6. Any alleged nonperformance of the contract or violations alleged herein were excused by force majeure and MSC is not responsible for damages resulting therefrom.
7. MSC’s practices were neither unjust nor unreasonable.
8. MSC reserves any jurisdictional defenses or rights to arbitrate or proceed in another forum.
9. MSC reserves the right to amend this Verified Answer to raise any additional defenses or affirmative defenses that may arise in the course of this proceeding.
Obviously, this has all the makings to be a bitter battle between MCS and the carriers, MSC and Cosco, the shipper makes claims against.

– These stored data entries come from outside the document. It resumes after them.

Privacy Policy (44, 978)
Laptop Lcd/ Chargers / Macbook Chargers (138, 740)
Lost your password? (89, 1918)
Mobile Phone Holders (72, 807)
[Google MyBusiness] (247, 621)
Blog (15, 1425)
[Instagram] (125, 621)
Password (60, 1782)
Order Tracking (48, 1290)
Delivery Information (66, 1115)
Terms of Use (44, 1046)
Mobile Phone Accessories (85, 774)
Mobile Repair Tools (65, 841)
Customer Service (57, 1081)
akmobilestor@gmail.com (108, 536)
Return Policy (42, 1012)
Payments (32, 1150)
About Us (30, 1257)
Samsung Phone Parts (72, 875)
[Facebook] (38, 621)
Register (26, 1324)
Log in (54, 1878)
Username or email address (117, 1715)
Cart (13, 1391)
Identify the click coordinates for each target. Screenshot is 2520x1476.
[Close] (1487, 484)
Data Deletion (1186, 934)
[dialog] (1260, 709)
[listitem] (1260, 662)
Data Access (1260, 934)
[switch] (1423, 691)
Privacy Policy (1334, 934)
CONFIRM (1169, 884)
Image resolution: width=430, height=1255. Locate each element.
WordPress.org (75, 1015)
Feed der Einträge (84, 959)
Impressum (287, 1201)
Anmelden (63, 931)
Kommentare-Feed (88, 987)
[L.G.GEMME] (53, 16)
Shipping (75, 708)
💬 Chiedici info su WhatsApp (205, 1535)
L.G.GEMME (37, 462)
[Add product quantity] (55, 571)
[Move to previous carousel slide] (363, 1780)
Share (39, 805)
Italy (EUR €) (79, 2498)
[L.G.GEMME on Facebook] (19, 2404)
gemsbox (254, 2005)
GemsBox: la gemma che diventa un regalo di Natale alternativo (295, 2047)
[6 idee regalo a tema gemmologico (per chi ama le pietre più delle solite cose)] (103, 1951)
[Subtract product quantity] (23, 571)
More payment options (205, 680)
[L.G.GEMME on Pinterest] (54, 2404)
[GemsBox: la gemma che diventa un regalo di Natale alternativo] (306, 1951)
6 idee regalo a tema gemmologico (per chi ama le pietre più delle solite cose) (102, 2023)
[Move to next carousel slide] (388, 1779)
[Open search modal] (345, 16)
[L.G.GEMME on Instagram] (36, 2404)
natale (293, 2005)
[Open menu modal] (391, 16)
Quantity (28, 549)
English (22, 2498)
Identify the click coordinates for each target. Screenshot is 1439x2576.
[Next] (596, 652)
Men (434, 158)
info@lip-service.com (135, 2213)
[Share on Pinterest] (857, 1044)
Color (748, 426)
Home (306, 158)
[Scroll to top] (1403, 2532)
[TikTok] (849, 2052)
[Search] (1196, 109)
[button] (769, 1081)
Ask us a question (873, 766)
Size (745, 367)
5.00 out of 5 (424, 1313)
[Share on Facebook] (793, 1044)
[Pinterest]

It’ll be interesting to see if MCS’s case makes other shippers more likely to bring forward claims themselves or be reaffirmed in their fear of retaliation. Probably more interesting will be if any of the accusations stick, and the FMC decides there is justification to bring injunctions against any vessel sharing agreements.
It’s important to note, MSC and Cosco are in separate alliances. MSC is part of the 2M Alliance while Cosco is part of the Ocean Alliance. Assuming the FMC is decided to have the jurisdiction for this complaint and decides collusion or other Shipping Act violations exist, would these carriers be punished completely individually or would both of their alliances face injuction?
I’ll be keeping an eye on this case and its ramifications for the international shipping industry. And where else would I write about it all than here in Universal Cargo’s blog?